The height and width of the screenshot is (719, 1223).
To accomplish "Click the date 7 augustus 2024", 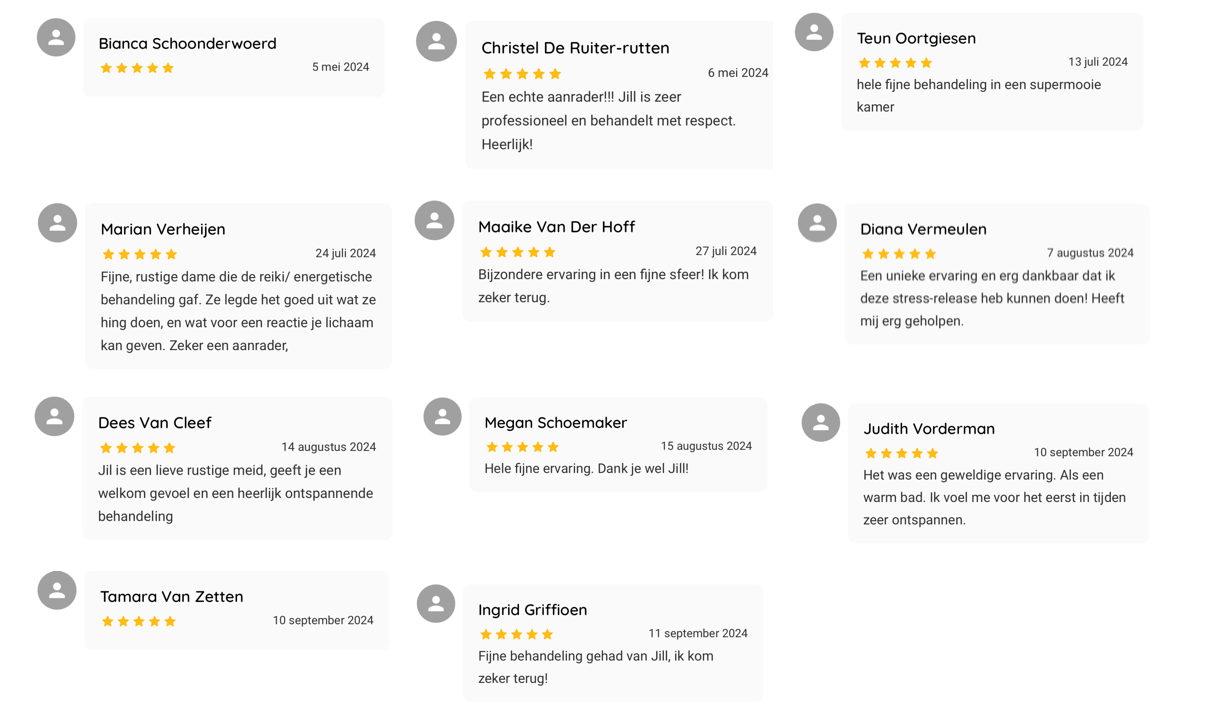I will (x=1090, y=253).
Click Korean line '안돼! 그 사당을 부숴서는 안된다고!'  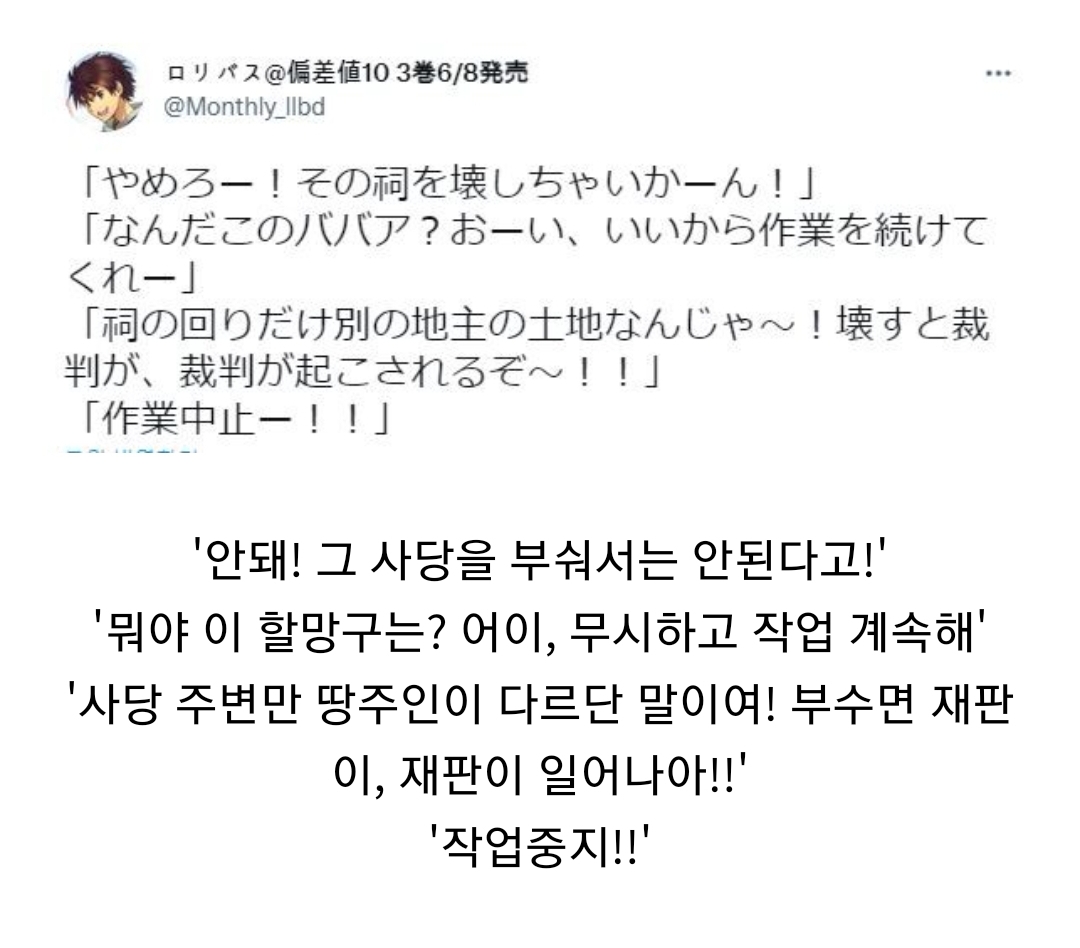click(x=540, y=559)
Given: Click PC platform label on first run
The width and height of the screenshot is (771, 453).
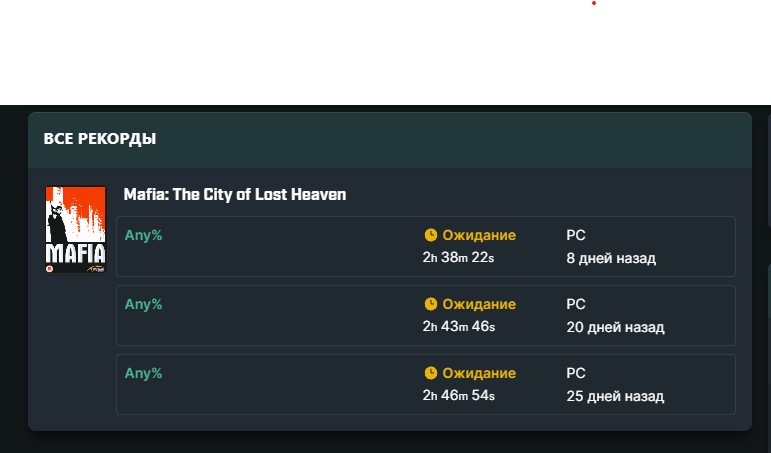Looking at the screenshot, I should tap(576, 235).
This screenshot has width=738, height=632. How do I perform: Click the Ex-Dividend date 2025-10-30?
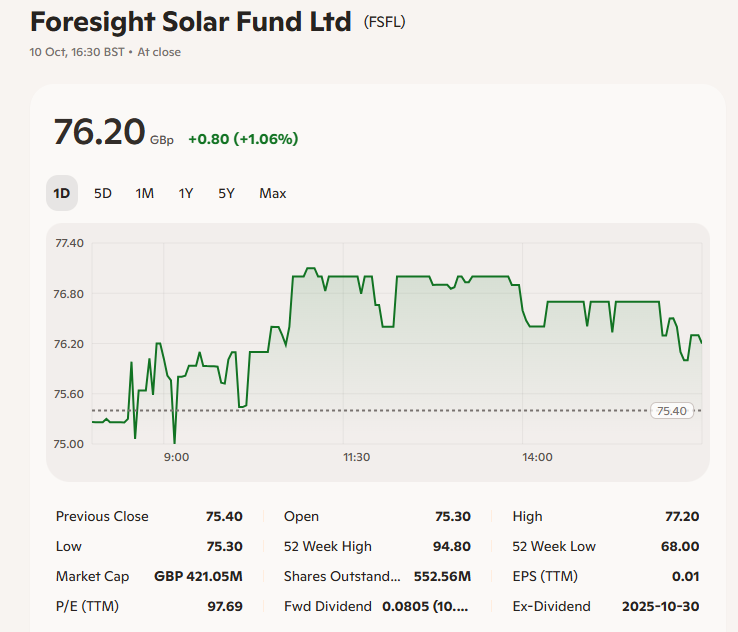pyautogui.click(x=660, y=606)
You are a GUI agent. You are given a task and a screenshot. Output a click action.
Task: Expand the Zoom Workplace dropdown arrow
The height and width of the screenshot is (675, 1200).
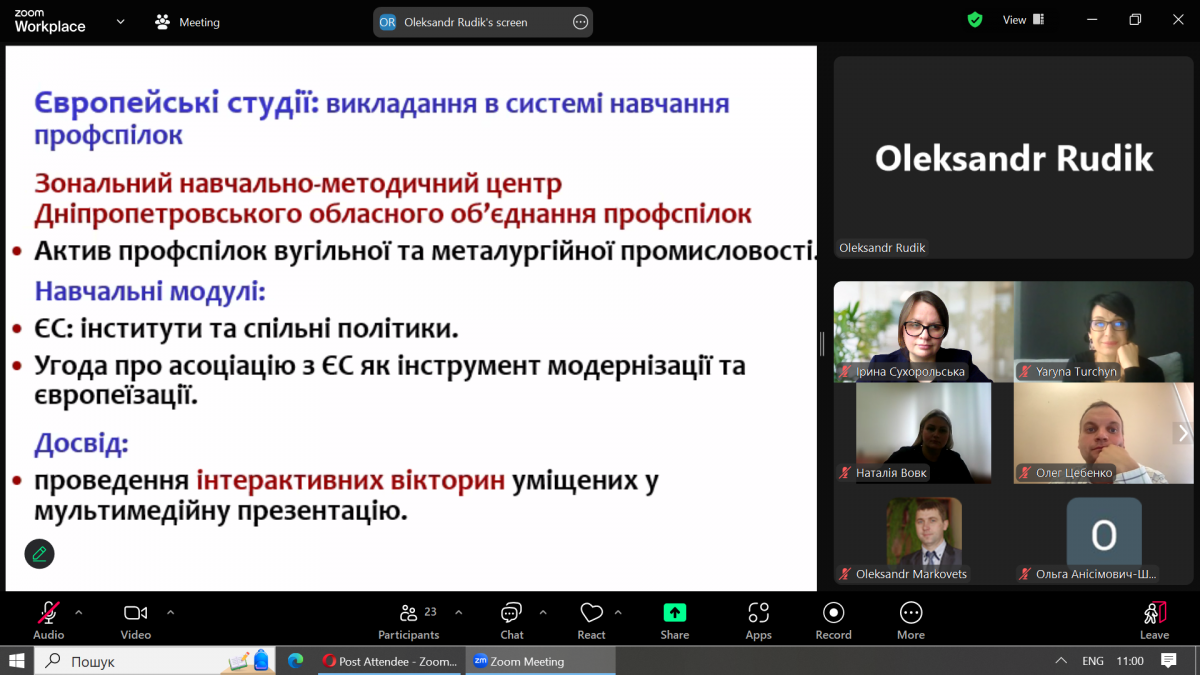pos(119,21)
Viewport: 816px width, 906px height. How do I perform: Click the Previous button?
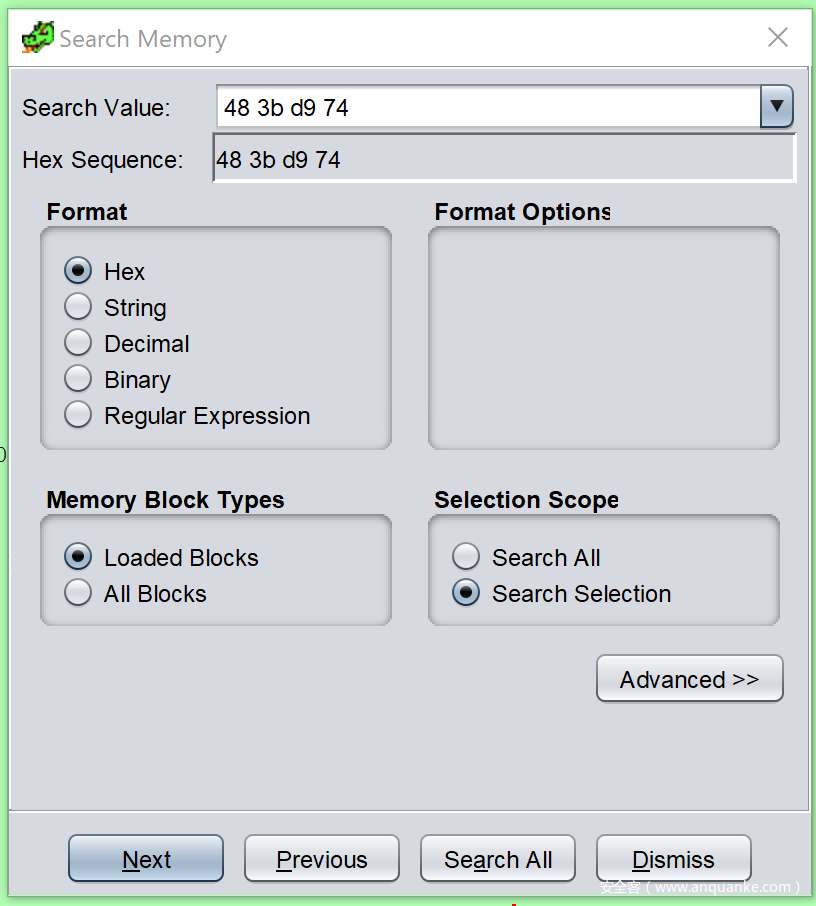[x=321, y=859]
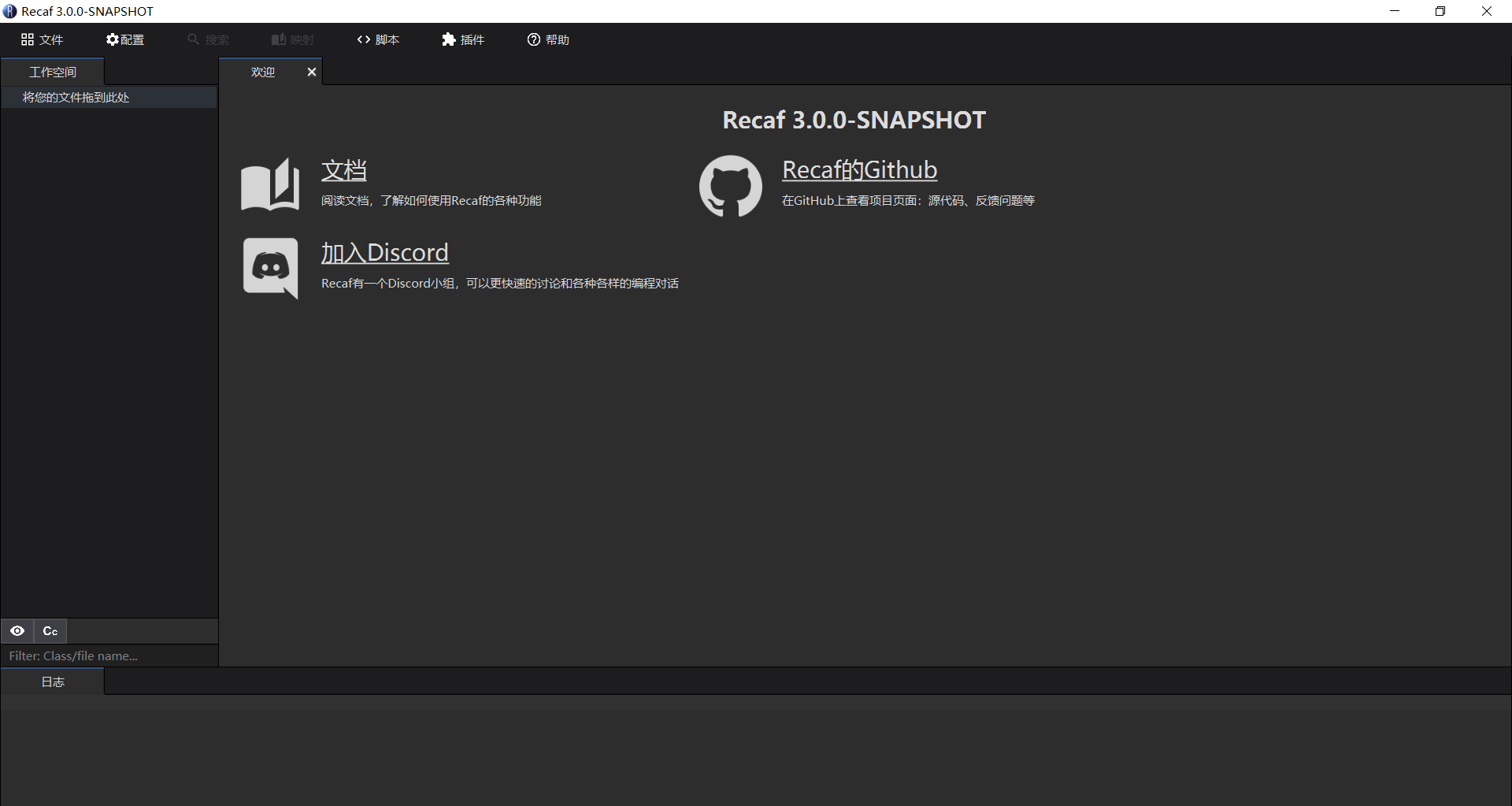Open the 配置 (Config) menu
The width and height of the screenshot is (1512, 806).
point(125,39)

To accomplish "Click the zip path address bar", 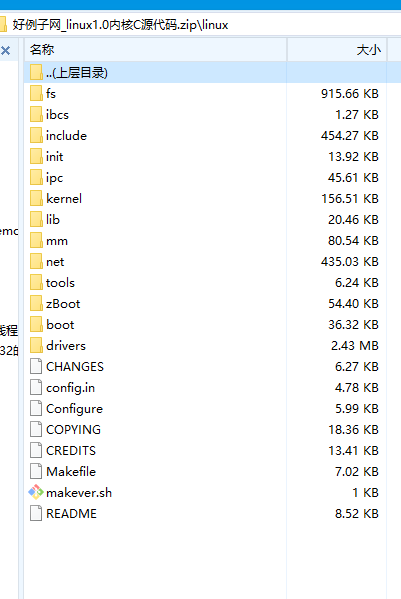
——————
_What needs to be done:_ An exact copy is needed of the stretch above that opens with the line containing "This screenshot has" and closes with the line containing "Task: Expand the"; the pictures are not part of it.

_Completed task:_
This screenshot has width=738, height=632. How do I perform: Click the Ex-Dividend date 2025-10-30?
pyautogui.click(x=660, y=606)
You are a GUI agent. You are given a task and a screenshot. Output a click action.
Task: Expand the Zoom Workplace dropdown arrow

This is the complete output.